* Goal of the exercise:
Copy out every one of these lines word for word, with nothing changed.

* Collected data:
__________________________________________________

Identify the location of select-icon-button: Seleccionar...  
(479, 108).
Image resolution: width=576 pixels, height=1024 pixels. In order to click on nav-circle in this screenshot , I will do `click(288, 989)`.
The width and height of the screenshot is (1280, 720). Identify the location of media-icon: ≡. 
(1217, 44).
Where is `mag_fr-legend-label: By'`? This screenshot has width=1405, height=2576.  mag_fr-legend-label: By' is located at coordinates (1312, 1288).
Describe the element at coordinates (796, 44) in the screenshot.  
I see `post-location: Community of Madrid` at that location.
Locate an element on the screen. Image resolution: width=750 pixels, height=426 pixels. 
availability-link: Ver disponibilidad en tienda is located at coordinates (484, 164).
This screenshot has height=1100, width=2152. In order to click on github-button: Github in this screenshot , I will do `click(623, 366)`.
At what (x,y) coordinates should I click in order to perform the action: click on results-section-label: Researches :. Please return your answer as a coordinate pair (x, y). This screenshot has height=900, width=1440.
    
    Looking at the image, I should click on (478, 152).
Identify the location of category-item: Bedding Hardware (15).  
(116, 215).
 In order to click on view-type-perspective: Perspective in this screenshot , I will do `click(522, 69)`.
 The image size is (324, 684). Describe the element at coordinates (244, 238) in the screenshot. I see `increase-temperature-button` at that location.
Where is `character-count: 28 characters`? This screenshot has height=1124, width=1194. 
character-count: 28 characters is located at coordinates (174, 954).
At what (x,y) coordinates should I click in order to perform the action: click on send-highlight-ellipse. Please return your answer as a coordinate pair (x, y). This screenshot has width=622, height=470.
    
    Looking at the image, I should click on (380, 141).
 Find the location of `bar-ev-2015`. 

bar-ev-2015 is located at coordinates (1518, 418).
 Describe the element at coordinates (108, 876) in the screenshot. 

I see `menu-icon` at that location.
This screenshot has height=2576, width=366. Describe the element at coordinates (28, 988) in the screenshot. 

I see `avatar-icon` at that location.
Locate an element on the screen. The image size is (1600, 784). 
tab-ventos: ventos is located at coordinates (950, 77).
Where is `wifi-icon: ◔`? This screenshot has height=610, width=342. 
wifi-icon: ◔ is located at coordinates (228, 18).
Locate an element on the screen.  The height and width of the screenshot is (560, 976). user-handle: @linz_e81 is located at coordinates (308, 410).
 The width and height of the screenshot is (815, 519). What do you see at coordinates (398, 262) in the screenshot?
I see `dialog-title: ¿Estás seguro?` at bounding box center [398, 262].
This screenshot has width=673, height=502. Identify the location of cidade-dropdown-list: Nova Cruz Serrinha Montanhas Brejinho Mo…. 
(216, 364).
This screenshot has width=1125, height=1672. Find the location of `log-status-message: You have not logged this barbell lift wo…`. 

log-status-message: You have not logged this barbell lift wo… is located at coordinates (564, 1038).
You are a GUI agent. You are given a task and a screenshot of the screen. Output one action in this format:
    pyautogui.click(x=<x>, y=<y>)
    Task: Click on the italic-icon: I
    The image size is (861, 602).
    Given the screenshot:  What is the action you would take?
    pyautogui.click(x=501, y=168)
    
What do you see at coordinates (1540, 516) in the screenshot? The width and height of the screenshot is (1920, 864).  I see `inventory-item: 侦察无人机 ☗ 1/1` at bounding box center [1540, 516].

__________________________________________________

* Solution for this task:
Identify the location of select-icon-button: Seleccionar...  
(479, 108).
Image resolution: width=576 pixels, height=1024 pixels. In order to click on nav-circle in this screenshot , I will do `click(288, 989)`.
The width and height of the screenshot is (1280, 720). Identify the location of media-icon: ≡. 
(1217, 44).
Where is `mag_fr-legend-label: By'`? This screenshot has width=1405, height=2576.  mag_fr-legend-label: By' is located at coordinates (1312, 1288).
Describe the element at coordinates (796, 44) in the screenshot.  
I see `post-location: Community of Madrid` at that location.
Locate an element on the screen. Image resolution: width=750 pixels, height=426 pixels. 
availability-link: Ver disponibilidad en tienda is located at coordinates (484, 164).
This screenshot has height=1100, width=2152. In order to click on github-button: Github in this screenshot , I will do `click(623, 366)`.
At what (x,y) coordinates should I click in order to perform the action: click on results-section-label: Researches :. Please return your answer as a coordinate pair (x, y). This screenshot has height=900, width=1440.
    
    Looking at the image, I should click on (478, 152).
Identify the location of category-item: Bedding Hardware (15).  
(116, 215).
 In order to click on view-type-perspective: Perspective in this screenshot , I will do `click(522, 69)`.
 The image size is (324, 684). Describe the element at coordinates (244, 238) in the screenshot. I see `increase-temperature-button` at that location.
Where is `character-count: 28 characters`? This screenshot has height=1124, width=1194. 
character-count: 28 characters is located at coordinates (174, 954).
At what (x,y) coordinates should I click in order to perform the action: click on send-highlight-ellipse. Please return your answer as a coordinate pair (x, y). This screenshot has width=622, height=470.
    
    Looking at the image, I should click on (380, 141).
 Find the location of `bar-ev-2015`. 

bar-ev-2015 is located at coordinates (1518, 418).
 Describe the element at coordinates (108, 876) in the screenshot. 

I see `menu-icon` at that location.
This screenshot has height=2576, width=366. Describe the element at coordinates (28, 988) in the screenshot. 

I see `avatar-icon` at that location.
Locate an element on the screen. The image size is (1600, 784). 
tab-ventos: ventos is located at coordinates (950, 77).
Where is `wifi-icon: ◔`? This screenshot has height=610, width=342. 
wifi-icon: ◔ is located at coordinates (228, 18).
Locate an element on the screen.  The height and width of the screenshot is (560, 976). user-handle: @linz_e81 is located at coordinates (308, 410).
 The width and height of the screenshot is (815, 519). What do you see at coordinates (398, 262) in the screenshot?
I see `dialog-title: ¿Estás seguro?` at bounding box center [398, 262].
This screenshot has width=673, height=502. Identify the location of cidade-dropdown-list: Nova Cruz Serrinha Montanhas Brejinho Mo…. 
(216, 364).
This screenshot has width=1125, height=1672. Find the location of `log-status-message: You have not logged this barbell lift wo…`. 

log-status-message: You have not logged this barbell lift wo… is located at coordinates (564, 1038).
You are a GUI agent. You are given a task and a screenshot of the screen. Output one action in this format:
    pyautogui.click(x=<x>, y=<y>)
    Task: Click on the italic-icon: I
    The image size is (861, 602).
    Given the screenshot:  What is the action you would take?
    pyautogui.click(x=501, y=168)
    
What do you see at coordinates (1540, 516) in the screenshot? The width and height of the screenshot is (1920, 864).  I see `inventory-item: 侦察无人机 ☗ 1/1` at bounding box center [1540, 516].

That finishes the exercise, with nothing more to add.